La construction rapide, souvent non planifiée et parfois illégale de logements de mauvaise qualité est une caractéristique de nombreux centres urbains dans les pays périphériques. Ces logements mal construits, ces cabanes et dans certains cas ces tentes sont une réponse aux demandes de plus en plus pressante d’un nombre toujours croissant de citadins pauvres. Les conséquences sont désastreuses en cas de catastrophes naturelles : ainsi par exemple, plus de la moitié de la population urbaine turque vit dans des logements de ce type et la majorité des gens qui sont morts lors des récents tremblements de terre en faisaient partie.

Une autre caractéristique de la vie urbaine est la promiscuité des gens entre eux. La pauvreté aggrave ce surpeuplement, par exemple lorsque plusieurs familles doivent vivre dans le même petit espace parce qu’elles ne peuvent pas faire autrement. De ce fait, les gens sont fréquemment en contact avec l’air et les surfaces que d’autres personnes respirent et touchent, ce qui augmente la fréquence des maladies transmises par voie respiratoire et fécale-orale comme les infections helminthiques1, la tuberculose ou les maladies cardiaques rhumatismales causées par des espèces de streptocoques.

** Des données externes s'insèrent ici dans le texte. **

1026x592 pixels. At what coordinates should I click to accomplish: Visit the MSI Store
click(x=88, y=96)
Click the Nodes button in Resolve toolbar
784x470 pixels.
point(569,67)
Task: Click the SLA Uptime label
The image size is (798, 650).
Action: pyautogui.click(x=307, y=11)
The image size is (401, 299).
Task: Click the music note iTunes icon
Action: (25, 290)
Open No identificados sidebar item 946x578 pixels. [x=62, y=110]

Le stress lié au fait de vivre avec une intimité limitée dans des espaces restreints contribue également aux taux élevés de blessures intentionnelles, suicides et homicides, ainsi qu’aux maladies mentales en général.

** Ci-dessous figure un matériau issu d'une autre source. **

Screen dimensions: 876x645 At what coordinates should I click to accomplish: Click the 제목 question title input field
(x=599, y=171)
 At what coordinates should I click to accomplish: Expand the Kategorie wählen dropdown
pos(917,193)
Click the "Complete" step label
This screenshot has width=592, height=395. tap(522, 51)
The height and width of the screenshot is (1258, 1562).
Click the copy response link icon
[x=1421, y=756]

La pollution atmosphérique est une cause majeure de morbidité et de mortalité, aussi bien respiratoire, que cardiovasculaire ou d’origine cancéreuse, et ses effets se font principalement sentir dans les endroits où la pollution est la plus importante, c’est-à-dire souvent dans les villes. La pollution de l’air peut avoir des sources tant intérieures qu’extérieures. Les sources extérieures de particules et de polluants organiques ou inorganiques sont principalement les émissions des automobiles et des sites industriels. À Mexico City par exemple, les trois-quarts de la pollution atmosphérique sont causés par l’automobile. L’empoisonnement au plomb à cause de l’air contaminé est un problème significatif dans les pays où l’essence contient toujours du plomb et où des petites raffineries locales sont souvent très proches des habitations. Les sources intérieures de polluants sont le plus souvent liées à l’utilisation de combustibles : charbon, bois, bouse d’animaux et kérosène, bien que la fumée de tabac à l’intérieur soit aussi un facteur important. Dans les villes chinoises, l’utilisation domestique des combustibles contribue aussi à environ 30 % de la pollution atmosphérique extérieure par les particules et le dioxyde de soufre, l’utilisation industrielle contribuant à 50 %. La pollution de l’air, tant de source intérieure qu’extérieure, est l’un des principaux facteurs de risque de développer des infections respiratoires aiguës qui sont la cause la plus importante de décès chez les enfants de 1 à 5 ans dans les pays de la périphérie.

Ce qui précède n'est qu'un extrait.